Mesmo com os formatos digitais de reprodução, muitos músicos e ouvintes seguem preferindo o som analógico presente nos vinis. Lojistas, colecionadores e entusiastas reafirmam as diferenças entre as versões. Adriano Ribeiro caracteriza a qualidade do áudio presente nos discos como superior em comparação ao digital. Dividindo a mesma opinião, Alexandre Veloso complementa: “Claro que tem uma diferença sonora real, isso não é uma invenção. Quando você tem um equipamento bom para ouvir um disco de vinil, você vai notar algumas coisas que nem o CD, nem o formato digital apresentam, porque o vinil é a reprodução mais próxima do real que foi tocado”.
Para colecionadores e entusiastas, os sebos e lojas especializadas são verdadeiros templos: estabelecimentos que, devido ao surgimento dos CDs e o crescimento da era digital, viveram anos de pouca clientela. Alexandre Veloso enxerga as lojas de vinil como ambientes específicos e interessantes. “Estamos no Edifício Maletta, se a pessoa entra no comércio e vê uma loja de disco, ela pode até não consumir o vinil, mas ela entra para dar uma olhada e pode ser que uma hora ela tenha contato com disco, pode ser que não, mas esse leque de opções de pessoas, de demanda, está crescendo bastante”, complementa.
As lojas oferecem mais do que discos, elas podem proporcionar uma experiência que vai além do objeto. Os amantes do vinil podem compartilhar histórias entre si, bem como novas músicas e artistas. Leonardo Fonseca relata sua vivência em sebos como um colecionador e entusiasta, “eu ia na loja do Edu, por exemplo, Discoteca Pública, me sentava lá e ficava escolhendo discos por horas, então ele me indicava alguns discos que eu não conhecia e, a partir do meu gosto, ele falava, ‘olha, que legal, você levou esse, tem esse outro também, ele está muito barato, eu acho que você talvez vá gostar’. Então, a importância do sebos também se encontra nesse lugar da democratização do disco, sabe?”.

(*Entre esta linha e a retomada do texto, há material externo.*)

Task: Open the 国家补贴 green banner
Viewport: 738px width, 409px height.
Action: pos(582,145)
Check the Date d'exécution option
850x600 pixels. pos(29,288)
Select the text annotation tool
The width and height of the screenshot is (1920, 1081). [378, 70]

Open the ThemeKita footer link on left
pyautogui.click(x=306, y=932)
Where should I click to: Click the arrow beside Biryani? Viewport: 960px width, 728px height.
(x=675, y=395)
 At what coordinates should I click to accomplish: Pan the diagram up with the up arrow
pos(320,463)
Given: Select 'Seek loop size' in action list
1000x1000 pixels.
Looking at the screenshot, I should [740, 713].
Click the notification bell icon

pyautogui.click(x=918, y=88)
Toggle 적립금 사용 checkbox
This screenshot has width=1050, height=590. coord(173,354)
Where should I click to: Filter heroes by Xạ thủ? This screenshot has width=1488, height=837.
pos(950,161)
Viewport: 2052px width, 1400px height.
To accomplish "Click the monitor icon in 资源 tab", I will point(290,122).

A sobrevivência do vinil na era digital
Mesmo em uma realidade na qual os serviços de streaming oferecem fácil acesso a inúmeras músicas, o vinil sobrevive, oferecendo profundidade, autenticidade e conexão com a história da música. Para Rildo César, os LP’s são uma forma de resistência cultural. Hoje, o vinil é considerado mais do que um suporte para música mas, também, um símbolo de uma época, uma obra de arte. Ele continua a atrair novos públicos e a manter sua relevância em um mundo cada vez mais digital, evidenciando a experiência sensorial, nostálgica e emocional dos famosos “bolachões”.
O vinil é um objeto de acervo, é um documento. É um documento da época. O vinil permanece, a qualidade sonora dele permanece. Então, para mim, é como se fosse um documento histórico, cultural, em que ele traz muito esse valor como um acervo que a gente tem que cuidar e manter com todo o respeito e carinho que essa obra merece”, conclui Leonardo Fonseca.